Whether you are working in a technical or business position, it is essential to make sense of the sheer volumes of data and to convey those findings to others in a meaningful way.
But the people who are entrusted with interpreting and reporting this information, including the data scientists themselves, are still only human, each subject to their own biases and prejudices. We compensate for these biases in our observations by using a combination of mathematical models, by knowing how people read and respond when new information is presented to them, and learning about what our biases are.
Combining big data, social sciences and statistics will solve big data problems and will become a necessity when it comes to making quick business decisions based on good quality data.
Building on Nick Smith’s recent blog on sensory data, one of the outcomes of big data will surely be the exponential growth of data that will be available to us.

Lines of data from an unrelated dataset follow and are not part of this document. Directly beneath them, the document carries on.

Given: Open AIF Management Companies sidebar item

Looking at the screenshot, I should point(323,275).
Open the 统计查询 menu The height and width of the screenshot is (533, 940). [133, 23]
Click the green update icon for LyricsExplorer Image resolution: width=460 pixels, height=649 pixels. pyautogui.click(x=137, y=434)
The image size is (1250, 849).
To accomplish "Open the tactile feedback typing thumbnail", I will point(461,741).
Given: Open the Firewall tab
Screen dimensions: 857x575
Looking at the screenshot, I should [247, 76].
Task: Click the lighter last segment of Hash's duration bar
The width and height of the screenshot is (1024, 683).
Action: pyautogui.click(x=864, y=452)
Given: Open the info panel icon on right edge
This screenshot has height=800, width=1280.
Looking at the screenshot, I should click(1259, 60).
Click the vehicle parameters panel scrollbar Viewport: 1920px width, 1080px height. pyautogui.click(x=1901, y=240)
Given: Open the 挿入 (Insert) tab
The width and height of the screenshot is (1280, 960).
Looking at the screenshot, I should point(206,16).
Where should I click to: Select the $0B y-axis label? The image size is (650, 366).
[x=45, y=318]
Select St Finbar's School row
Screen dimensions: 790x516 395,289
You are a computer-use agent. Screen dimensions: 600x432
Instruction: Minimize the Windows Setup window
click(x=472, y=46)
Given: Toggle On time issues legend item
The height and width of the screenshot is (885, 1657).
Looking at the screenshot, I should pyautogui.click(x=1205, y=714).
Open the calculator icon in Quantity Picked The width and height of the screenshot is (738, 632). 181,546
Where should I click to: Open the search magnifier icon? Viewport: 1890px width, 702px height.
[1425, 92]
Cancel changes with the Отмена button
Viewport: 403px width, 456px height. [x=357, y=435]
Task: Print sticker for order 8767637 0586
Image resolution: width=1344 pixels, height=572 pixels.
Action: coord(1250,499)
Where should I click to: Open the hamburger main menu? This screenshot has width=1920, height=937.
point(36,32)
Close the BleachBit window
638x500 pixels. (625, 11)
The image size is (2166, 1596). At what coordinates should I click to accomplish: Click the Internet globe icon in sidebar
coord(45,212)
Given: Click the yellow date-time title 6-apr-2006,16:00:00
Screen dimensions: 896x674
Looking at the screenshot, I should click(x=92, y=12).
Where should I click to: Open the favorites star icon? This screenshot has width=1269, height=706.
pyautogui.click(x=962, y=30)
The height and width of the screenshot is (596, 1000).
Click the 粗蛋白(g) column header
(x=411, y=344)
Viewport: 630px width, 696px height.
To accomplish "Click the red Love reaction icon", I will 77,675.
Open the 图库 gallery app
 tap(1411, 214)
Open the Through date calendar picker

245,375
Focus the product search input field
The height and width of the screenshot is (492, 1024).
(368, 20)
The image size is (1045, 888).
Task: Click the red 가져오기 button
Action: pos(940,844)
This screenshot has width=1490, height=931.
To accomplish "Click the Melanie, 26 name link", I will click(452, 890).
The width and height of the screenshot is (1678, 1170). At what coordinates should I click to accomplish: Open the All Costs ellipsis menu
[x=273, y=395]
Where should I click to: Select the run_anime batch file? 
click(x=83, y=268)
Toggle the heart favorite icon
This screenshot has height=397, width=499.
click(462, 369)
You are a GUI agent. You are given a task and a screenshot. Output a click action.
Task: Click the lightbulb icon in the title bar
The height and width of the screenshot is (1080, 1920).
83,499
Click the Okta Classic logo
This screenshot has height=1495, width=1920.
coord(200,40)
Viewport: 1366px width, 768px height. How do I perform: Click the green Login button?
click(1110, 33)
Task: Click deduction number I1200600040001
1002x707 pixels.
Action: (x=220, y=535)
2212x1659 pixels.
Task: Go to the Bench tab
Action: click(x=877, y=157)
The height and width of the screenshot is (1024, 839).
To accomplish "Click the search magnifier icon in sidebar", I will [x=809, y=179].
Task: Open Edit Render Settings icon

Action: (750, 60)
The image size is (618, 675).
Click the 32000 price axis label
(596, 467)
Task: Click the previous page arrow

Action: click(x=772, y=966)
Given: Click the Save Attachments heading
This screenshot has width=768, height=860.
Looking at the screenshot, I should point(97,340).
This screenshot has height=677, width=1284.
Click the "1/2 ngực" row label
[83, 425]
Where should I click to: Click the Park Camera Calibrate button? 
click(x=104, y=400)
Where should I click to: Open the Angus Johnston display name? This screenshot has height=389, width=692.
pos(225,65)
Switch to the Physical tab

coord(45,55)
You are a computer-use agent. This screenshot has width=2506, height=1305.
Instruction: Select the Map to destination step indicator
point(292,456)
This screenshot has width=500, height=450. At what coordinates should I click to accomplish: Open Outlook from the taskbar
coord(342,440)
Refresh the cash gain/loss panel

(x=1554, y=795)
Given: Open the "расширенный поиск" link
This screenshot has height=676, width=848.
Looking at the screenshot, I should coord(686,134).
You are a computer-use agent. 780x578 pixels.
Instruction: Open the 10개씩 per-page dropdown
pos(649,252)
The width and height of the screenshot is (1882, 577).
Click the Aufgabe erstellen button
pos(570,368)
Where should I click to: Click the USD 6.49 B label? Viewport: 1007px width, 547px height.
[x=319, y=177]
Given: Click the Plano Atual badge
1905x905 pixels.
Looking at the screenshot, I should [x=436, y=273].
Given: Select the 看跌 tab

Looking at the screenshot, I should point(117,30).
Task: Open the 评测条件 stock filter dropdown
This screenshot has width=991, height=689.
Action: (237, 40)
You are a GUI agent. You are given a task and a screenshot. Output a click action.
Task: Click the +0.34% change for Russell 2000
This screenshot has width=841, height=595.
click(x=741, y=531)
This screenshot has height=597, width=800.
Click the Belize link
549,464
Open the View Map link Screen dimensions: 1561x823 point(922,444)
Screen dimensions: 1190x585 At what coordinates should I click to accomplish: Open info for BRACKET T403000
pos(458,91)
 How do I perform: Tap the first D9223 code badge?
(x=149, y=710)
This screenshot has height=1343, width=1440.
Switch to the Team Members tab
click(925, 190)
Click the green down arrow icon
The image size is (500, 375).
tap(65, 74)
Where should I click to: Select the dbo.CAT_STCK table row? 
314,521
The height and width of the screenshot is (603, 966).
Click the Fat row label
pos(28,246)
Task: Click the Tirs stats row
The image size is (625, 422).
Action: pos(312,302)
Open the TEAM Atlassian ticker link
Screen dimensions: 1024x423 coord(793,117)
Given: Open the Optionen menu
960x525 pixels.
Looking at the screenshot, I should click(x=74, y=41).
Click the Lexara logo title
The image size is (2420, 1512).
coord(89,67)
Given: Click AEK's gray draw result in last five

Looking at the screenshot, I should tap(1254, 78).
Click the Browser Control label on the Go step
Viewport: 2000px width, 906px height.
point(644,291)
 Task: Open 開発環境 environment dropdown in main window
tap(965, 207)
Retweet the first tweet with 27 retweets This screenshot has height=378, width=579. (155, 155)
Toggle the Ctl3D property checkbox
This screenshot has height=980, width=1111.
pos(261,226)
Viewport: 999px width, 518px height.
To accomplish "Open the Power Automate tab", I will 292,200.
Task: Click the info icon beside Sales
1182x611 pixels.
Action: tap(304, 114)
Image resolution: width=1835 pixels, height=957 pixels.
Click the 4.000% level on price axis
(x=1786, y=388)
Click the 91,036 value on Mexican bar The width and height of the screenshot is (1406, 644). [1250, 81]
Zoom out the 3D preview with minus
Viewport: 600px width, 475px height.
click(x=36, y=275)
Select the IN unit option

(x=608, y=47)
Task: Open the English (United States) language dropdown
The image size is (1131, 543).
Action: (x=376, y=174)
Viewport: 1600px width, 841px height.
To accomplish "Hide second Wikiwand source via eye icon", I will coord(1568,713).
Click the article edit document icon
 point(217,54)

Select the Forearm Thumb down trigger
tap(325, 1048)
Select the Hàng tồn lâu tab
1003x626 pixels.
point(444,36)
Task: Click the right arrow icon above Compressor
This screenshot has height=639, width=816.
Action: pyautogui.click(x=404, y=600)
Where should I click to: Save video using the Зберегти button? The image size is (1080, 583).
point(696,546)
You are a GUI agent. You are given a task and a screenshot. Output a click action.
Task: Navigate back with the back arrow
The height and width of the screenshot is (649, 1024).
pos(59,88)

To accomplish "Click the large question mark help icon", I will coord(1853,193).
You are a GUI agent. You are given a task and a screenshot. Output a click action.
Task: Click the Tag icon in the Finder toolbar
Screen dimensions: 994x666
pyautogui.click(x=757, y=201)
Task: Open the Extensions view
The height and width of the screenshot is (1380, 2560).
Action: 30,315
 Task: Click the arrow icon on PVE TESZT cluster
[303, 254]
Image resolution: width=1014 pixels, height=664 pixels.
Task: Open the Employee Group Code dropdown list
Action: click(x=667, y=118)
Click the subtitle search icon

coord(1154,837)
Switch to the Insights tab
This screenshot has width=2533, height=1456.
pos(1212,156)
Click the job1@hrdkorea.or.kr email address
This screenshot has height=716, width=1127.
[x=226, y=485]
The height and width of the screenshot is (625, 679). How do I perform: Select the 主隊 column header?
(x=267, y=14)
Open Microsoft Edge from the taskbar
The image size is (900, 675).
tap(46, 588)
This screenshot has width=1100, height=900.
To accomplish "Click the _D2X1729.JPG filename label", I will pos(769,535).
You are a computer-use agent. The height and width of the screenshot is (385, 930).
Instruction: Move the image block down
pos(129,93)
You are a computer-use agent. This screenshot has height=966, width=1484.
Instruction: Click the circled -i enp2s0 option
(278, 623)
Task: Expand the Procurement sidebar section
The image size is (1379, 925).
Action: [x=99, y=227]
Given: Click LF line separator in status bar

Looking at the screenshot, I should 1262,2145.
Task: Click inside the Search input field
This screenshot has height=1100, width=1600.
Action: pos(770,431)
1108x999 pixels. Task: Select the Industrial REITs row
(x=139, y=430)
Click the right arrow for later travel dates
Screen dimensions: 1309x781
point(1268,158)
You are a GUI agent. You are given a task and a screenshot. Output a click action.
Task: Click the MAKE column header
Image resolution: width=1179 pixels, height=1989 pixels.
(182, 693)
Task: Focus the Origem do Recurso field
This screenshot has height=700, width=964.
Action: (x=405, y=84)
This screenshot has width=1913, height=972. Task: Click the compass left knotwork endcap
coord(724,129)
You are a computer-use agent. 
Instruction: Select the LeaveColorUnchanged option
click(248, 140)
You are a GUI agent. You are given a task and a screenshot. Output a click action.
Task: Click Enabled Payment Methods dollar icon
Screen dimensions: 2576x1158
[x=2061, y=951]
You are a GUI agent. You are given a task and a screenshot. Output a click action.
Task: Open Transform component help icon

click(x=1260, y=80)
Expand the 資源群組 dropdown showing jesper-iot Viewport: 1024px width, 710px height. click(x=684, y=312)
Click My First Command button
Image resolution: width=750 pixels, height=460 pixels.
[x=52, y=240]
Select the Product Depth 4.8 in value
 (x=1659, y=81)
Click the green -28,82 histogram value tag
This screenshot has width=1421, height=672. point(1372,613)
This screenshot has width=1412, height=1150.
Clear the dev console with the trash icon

It will exist in a wide range of formats and data types, manifesting in anything from relational tables to video and audio formats. We are able to join our own internal and external data sets with other data, such as that from open data and social media, and find
But focusing on the right data is important. Neuroscience tells us that when the senses are bombarded with conflicting information, our ability to consolidate all of it becomes almost impossible.
In fact, when the brain is presented with massive amounts of data, it will tend to do one of two things. It will either ignore large chunks of it, especially if it does not confirm what we already know, or it will cherry pick the data that conforms to what it already knows. So despite your best efforts to collect , process, store, analyse and present everything you have, the newest and most valuable insights are slipping through the net.
An expensive and time-consuming loss. Not only that, these businesses are in danger of presenting false information. But research finds that when an individual with expertise is presented with new information, given enough time to think through the problem and process the data accordingly, can produce genuine new insights without losing valuable information. Often by providing business context beforehand to ask the right questions of the data, we can lower our mental payload and filter out the noise from the really important stuff.
Our natural abilities to make sense of complex systems and find patterns can both help and hinder us. For example, an over-reliance on correlation is a potential danger when trying to craft a strong narrative. A quick visit to Spurious Correlations will give you an idea of what I mean. At face value, a strong correlation between two seemingly related variables can imply a causal relationship. Sometimes this simply isn’t true.
Even the size of the data does not guarantee significance – if you flip a coin 300,000 times and reveal heads 50.2% of the time, the difference can be calculated as statistically significant. Our ability to see patterns in data can also be our pitfall when we see patterns in data when there aren’t any.
Above: one of my favourite examples of spurious correlations from www.tylervigen.com. People are naturally quite imaginative, so it is easy to think that as one eats more margarine, your likelihood of getting divorced will increase as you become fatter.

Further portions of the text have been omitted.